T Nation

Deadlifts and Glutes/Hamstrings

Whenever I do deadlifts, I can never really feel my hamstrings or glutes working. When I Try to really push my glutes/hams forward I end up hurting my lower back. Even the next day, I never get sore from deadlifts. I know I’m doing them with enough intensity. Should I keep doing them without feeling it anyway?

O and also just to save from making anew post, what are some good stretches for my ankles? I find they are the limiting factor in my squat because my lower back always rounds over but I can stretch my hamstrings and touch the floor from standing up but whenever i squat down my ankles turn very duck-footed. thanks

Make sure to get in plenty of hip mobility work before deadlifting. Practice with the bar at first to get your technique right. Keep your feet firmly planted and push your knees out during the entire movement.

As for ankle mobility (and really all mobility), check out this article:

http://www.T-Nation.com/article/performance_training/the_essential_8_mobility_drills&cr=

Well, one thing to consider is that not every exercise works the same for every person. Some people don’t feel deads in their glutes/hammies, some feel it there very much so. You might just be someone who deads aren’t a good glute/hamstring exercise choice for.

As for ankle flexibility/mobility, the article that Doug posted is a good one. I could show you some others, but I’d suggest trying the drills in the article first, and if you still have trouble ask and I’ll do my best to describe them to you.

[quote]Sentoguy wrote:
You might just be someone who deads aren’t a good glute/hamstring exercise choice for.
[/quote]

I’m not sure that I believe this. I agree that some people don’t feel pulls in their glutes. Which would indicate dysfunctional motor control of the posterior chain. The prescription for which is more pulling, but done with special care for technique.

These days, most people spend most of their time sitting, causing the glutes to be stretched and weakened. This forces other muscles in the posterior chain (e.g., the hamstrings and lower back) to work extra hard, which can cause overuse injuries.

You need to strengthen your glutes. The best way to do this is ATG squats and deadlifts, but you must focus on feeling your glutes during the movement. In order to accomplish this, you need to reintroduce motor control by doing activation work beforehand.

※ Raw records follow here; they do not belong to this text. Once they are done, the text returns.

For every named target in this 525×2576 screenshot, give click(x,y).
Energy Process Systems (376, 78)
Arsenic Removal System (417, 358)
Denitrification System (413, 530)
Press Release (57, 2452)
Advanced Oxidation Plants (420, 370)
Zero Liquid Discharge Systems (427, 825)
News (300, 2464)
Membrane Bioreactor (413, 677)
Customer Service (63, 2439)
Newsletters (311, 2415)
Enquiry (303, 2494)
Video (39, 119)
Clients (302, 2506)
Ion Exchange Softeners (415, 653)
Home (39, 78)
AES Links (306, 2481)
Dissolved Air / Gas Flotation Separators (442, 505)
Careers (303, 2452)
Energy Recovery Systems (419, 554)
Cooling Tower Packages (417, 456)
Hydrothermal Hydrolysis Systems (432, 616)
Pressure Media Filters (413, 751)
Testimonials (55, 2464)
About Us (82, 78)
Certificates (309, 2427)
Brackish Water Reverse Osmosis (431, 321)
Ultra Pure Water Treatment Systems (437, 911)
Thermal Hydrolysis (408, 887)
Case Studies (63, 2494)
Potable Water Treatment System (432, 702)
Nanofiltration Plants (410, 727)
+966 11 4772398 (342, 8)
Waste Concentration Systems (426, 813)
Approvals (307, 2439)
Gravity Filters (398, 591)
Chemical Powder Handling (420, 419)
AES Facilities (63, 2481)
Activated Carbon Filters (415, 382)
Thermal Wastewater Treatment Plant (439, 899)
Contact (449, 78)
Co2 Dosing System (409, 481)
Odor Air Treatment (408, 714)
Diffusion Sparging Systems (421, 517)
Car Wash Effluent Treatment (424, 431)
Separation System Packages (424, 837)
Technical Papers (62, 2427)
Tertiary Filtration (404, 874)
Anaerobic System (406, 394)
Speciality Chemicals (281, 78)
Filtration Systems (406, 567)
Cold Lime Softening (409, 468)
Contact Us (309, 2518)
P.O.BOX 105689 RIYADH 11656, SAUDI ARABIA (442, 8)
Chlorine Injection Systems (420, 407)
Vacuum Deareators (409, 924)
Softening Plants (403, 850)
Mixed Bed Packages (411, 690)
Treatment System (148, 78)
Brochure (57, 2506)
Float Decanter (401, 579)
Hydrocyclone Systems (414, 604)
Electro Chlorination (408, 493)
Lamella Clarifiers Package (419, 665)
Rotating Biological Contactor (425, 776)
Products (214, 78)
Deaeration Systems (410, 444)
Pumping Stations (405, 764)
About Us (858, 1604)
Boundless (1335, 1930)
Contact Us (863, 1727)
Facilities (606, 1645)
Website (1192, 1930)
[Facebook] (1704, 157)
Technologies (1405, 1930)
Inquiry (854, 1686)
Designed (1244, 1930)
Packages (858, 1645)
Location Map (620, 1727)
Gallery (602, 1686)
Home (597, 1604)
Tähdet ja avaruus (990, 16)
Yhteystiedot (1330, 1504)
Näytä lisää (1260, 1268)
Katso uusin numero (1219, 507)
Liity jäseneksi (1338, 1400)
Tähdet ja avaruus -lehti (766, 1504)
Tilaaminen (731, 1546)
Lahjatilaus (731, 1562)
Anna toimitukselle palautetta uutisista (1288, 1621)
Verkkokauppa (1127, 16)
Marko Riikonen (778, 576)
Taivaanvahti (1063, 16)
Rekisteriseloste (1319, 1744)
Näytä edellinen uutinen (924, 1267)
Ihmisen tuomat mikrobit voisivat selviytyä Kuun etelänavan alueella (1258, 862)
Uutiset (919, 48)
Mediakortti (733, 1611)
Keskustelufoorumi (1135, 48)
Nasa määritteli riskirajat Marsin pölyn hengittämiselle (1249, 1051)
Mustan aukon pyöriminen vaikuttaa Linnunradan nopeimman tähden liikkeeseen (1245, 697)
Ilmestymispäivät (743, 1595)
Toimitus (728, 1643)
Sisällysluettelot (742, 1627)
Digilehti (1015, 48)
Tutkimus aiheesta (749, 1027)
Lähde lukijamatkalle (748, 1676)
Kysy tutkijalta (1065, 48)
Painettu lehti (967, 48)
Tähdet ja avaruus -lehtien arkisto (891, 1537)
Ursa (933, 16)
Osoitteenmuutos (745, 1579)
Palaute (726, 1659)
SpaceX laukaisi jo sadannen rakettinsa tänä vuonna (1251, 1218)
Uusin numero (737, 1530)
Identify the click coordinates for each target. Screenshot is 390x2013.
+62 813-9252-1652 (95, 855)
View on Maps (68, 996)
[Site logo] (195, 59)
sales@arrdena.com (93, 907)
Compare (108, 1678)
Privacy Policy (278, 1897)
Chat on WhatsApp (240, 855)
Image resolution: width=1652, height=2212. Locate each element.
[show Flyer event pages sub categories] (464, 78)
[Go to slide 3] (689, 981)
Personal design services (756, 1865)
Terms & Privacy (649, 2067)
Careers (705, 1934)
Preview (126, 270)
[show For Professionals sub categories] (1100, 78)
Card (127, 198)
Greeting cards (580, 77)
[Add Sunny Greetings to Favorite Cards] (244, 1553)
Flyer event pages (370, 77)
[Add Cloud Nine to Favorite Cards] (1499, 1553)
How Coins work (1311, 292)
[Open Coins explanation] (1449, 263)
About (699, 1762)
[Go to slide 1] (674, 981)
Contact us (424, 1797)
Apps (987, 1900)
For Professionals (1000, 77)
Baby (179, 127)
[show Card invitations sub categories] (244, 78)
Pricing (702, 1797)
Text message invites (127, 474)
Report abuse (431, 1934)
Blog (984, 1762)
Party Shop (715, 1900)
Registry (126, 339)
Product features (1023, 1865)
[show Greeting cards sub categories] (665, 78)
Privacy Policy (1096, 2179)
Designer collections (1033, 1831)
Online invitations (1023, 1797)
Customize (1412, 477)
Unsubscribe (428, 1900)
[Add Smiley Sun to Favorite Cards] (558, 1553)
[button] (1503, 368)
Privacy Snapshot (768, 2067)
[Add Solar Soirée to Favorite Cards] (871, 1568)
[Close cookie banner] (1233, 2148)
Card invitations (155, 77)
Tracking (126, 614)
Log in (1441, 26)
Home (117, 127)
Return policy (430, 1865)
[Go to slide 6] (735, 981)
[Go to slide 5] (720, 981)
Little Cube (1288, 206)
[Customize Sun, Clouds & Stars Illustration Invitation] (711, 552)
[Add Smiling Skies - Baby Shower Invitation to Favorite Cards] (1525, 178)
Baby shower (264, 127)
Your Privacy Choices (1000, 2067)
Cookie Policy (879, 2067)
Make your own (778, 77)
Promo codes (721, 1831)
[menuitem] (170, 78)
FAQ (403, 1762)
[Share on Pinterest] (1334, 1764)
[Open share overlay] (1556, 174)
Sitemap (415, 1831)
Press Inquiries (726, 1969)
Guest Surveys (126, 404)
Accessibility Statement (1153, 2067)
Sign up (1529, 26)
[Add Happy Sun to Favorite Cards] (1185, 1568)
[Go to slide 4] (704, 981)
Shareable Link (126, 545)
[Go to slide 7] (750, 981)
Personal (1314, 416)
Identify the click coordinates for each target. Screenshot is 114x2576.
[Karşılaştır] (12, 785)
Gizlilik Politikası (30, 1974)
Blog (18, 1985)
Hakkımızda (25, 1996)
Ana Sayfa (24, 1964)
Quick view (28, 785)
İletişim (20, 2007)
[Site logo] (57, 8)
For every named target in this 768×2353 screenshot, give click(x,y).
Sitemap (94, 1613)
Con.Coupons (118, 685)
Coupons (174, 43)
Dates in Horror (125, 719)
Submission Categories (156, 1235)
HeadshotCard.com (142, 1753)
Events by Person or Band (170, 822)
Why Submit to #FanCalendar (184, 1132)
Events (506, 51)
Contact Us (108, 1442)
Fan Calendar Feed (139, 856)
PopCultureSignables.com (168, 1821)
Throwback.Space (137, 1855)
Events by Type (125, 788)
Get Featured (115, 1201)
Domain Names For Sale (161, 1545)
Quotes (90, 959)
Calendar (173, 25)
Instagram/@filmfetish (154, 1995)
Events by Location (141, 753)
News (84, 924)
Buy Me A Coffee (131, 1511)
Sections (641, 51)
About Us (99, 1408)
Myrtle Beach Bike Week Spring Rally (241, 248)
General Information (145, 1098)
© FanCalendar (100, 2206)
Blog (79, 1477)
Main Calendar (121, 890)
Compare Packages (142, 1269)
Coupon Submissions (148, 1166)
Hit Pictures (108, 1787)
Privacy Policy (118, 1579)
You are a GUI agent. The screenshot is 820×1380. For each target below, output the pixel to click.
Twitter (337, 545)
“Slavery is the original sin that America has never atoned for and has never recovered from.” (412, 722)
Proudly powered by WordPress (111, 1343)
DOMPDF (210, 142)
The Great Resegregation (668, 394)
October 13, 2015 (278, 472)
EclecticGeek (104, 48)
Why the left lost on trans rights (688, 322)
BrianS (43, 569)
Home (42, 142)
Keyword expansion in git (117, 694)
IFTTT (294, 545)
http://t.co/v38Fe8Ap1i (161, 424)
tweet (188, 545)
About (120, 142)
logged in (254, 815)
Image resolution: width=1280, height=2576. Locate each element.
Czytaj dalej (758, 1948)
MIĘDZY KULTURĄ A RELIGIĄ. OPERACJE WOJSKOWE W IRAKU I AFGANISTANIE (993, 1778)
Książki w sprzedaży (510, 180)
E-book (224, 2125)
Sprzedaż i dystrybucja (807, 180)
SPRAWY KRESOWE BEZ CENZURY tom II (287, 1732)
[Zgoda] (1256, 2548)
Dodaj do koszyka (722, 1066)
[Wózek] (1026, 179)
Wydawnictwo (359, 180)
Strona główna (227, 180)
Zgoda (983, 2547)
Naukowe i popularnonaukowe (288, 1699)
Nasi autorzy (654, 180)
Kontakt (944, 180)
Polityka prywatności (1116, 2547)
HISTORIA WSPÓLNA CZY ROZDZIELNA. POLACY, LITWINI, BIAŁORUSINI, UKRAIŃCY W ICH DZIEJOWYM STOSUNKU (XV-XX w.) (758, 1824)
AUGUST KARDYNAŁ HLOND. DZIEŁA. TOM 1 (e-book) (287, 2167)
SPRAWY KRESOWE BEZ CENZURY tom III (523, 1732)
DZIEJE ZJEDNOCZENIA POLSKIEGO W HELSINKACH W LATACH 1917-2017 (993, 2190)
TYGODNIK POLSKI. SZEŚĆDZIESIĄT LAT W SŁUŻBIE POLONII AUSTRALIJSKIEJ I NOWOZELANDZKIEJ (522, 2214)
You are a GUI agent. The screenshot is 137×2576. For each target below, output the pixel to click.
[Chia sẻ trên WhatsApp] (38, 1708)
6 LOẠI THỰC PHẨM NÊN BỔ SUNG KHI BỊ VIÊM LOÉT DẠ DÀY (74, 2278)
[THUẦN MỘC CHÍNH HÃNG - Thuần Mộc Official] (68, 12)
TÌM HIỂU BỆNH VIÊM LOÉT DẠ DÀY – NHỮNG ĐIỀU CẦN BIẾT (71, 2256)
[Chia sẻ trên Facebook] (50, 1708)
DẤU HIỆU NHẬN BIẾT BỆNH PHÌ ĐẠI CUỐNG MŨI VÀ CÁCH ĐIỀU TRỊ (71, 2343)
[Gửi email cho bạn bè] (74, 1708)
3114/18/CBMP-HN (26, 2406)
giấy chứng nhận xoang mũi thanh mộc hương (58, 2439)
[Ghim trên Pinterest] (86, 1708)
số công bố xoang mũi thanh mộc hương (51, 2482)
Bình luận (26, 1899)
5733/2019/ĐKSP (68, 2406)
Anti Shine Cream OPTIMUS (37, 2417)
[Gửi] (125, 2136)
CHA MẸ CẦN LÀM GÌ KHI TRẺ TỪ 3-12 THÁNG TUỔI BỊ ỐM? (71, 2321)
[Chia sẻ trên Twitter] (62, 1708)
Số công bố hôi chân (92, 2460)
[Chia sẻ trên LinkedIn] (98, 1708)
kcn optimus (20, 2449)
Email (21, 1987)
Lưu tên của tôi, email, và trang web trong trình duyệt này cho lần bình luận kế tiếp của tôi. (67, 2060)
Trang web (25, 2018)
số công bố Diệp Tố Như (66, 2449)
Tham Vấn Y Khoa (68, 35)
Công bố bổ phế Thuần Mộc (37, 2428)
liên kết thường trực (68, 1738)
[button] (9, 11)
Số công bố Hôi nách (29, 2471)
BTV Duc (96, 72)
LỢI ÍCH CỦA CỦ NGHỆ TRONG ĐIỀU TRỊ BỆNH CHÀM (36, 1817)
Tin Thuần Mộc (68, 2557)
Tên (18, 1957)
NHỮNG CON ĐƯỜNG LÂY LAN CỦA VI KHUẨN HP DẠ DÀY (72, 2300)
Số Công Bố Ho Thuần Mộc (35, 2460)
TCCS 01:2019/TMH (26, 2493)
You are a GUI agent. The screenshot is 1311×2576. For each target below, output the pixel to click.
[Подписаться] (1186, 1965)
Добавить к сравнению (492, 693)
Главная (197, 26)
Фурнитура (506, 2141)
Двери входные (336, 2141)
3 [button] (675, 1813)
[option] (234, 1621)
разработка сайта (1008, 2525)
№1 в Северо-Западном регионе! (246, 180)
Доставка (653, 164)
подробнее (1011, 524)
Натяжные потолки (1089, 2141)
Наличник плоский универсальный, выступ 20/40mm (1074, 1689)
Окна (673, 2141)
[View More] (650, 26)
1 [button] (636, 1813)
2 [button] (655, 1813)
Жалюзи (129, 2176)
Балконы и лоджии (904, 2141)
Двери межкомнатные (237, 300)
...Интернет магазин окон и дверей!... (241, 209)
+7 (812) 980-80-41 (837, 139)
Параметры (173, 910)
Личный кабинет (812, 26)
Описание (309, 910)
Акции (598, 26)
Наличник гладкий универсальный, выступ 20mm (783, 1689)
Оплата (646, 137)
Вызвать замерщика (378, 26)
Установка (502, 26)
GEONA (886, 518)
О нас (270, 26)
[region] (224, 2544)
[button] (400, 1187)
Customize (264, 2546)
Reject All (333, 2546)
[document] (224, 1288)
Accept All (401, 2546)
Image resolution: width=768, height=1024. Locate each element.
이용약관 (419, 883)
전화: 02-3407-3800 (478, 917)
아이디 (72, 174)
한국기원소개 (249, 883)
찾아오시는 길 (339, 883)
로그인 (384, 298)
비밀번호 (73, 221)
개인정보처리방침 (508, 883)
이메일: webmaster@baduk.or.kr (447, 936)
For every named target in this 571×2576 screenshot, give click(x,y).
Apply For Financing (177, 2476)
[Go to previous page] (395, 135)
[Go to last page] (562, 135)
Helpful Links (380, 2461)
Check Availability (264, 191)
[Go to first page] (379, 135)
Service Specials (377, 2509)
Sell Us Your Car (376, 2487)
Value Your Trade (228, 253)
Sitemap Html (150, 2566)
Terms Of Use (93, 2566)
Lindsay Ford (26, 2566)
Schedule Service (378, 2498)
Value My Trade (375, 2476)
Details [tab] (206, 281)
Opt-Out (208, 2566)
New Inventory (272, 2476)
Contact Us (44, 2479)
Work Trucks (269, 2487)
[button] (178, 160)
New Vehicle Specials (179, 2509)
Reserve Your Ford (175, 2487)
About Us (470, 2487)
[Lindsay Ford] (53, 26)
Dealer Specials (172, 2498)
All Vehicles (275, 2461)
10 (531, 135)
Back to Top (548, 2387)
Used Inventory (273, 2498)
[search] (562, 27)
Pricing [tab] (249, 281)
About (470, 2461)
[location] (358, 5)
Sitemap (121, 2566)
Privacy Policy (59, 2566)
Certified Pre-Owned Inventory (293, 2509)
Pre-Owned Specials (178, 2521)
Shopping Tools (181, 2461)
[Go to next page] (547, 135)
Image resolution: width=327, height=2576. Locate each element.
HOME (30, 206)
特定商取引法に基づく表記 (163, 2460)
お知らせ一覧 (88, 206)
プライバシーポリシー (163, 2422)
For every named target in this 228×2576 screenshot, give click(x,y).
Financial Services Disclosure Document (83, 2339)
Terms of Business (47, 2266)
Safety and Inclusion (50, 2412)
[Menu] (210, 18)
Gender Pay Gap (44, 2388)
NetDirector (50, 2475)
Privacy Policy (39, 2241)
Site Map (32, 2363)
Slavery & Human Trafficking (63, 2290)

Floor bridges are an excellent choice. Remember to push through your heels, not your toes, and squeeze your glutes hard. Curl your toes up at first if you have to, but don’t make a permanent habit of it.

Oh, and you should drop the weight on both movements and practice form.

Eric Cressey and Mike Robertson wrote a good article on this a while back.


best thing you can do for real advice is ask an experienced person to critique your technique, or just post a vid and get tons of feedback. T-Nation is fucking great.

If you are using deadlifts for glute/hams then I’d recommend using “stiff-legged” deads. I believe some call them “romanian” deadlifts although I could be wrong. I agree with sentoguy on the fact that you may be physiologically unable to get a good workout in that area of your body with deads. Everybody is physiologically different and different exercises have different effects on some people.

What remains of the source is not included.